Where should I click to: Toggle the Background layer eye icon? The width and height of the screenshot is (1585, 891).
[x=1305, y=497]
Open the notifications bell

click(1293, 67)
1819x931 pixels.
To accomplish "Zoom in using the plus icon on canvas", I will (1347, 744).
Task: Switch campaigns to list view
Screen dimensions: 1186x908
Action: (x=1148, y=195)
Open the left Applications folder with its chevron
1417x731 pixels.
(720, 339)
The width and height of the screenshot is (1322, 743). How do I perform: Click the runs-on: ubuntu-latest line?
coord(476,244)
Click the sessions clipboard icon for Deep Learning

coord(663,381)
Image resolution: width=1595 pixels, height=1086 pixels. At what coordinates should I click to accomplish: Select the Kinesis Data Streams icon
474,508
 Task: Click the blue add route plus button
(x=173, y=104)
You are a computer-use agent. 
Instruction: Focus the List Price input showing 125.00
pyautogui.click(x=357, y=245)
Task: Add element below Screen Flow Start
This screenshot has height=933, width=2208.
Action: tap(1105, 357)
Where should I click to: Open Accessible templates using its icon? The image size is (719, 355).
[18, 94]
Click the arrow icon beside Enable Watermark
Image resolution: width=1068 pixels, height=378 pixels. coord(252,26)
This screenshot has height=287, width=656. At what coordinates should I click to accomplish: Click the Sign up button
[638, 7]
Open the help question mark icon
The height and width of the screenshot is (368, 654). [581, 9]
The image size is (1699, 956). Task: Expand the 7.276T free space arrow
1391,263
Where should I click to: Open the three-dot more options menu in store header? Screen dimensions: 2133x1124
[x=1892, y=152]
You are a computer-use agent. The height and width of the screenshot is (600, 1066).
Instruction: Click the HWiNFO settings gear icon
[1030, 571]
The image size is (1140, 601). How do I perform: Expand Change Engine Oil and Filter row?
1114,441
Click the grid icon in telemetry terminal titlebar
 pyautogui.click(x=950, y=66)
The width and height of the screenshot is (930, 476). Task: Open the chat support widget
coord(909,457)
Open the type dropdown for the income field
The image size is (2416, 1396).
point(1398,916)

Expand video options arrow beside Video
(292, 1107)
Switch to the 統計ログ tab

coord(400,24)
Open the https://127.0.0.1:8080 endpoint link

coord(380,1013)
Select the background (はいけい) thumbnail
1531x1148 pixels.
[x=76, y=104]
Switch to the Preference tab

Exercise aim ▸ Give back each record above exactly as written.

Exercise solution ▸
Where should I click to: Toggle the Background layer eye icon? The width and height of the screenshot is (1585, 891).
[x=1305, y=497]
Open the notifications bell

click(1293, 67)
1819x931 pixels.
To accomplish "Zoom in using the plus icon on canvas", I will (1347, 744).
Task: Switch campaigns to list view
Screen dimensions: 1186x908
Action: (x=1148, y=195)
Open the left Applications folder with its chevron
1417x731 pixels.
(720, 339)
The width and height of the screenshot is (1322, 743). How do I perform: Click the runs-on: ubuntu-latest line?
coord(476,244)
Click the sessions clipboard icon for Deep Learning

coord(663,381)
Image resolution: width=1595 pixels, height=1086 pixels. At what coordinates should I click to accomplish: Select the Kinesis Data Streams icon
474,508
 Task: Click the blue add route plus button
(x=173, y=104)
You are a computer-use agent. 
Instruction: Focus the List Price input showing 125.00
pyautogui.click(x=357, y=245)
Task: Add element below Screen Flow Start
This screenshot has height=933, width=2208.
Action: tap(1105, 357)
Where should I click to: Open Accessible templates using its icon? The image size is (719, 355).
[18, 94]
Click the arrow icon beside Enable Watermark
Image resolution: width=1068 pixels, height=378 pixels. coord(252,26)
This screenshot has height=287, width=656. At what coordinates should I click to accomplish: Click the Sign up button
[638, 7]
Open the help question mark icon
The height and width of the screenshot is (368, 654). [581, 9]
The image size is (1699, 956). Task: Expand the 7.276T free space arrow
1391,263
Where should I click to: Open the three-dot more options menu in store header? Screen dimensions: 2133x1124
[x=1892, y=152]
You are a computer-use agent. The height and width of the screenshot is (600, 1066).
Instruction: Click the HWiNFO settings gear icon
[1030, 571]
The image size is (1140, 601). How do I perform: Expand Change Engine Oil and Filter row?
1114,441
Click the grid icon in telemetry terminal titlebar
 pyautogui.click(x=950, y=66)
The width and height of the screenshot is (930, 476). Task: Open the chat support widget
coord(909,457)
Open the type dropdown for the income field
The image size is (2416, 1396).
point(1398,916)

Expand video options arrow beside Video
(292, 1107)
Switch to the 統計ログ tab

coord(400,24)
Open the https://127.0.0.1:8080 endpoint link

coord(380,1013)
Select the background (はいけい) thumbnail
1531x1148 pixels.
[x=76, y=104]
Switch to the Preference tab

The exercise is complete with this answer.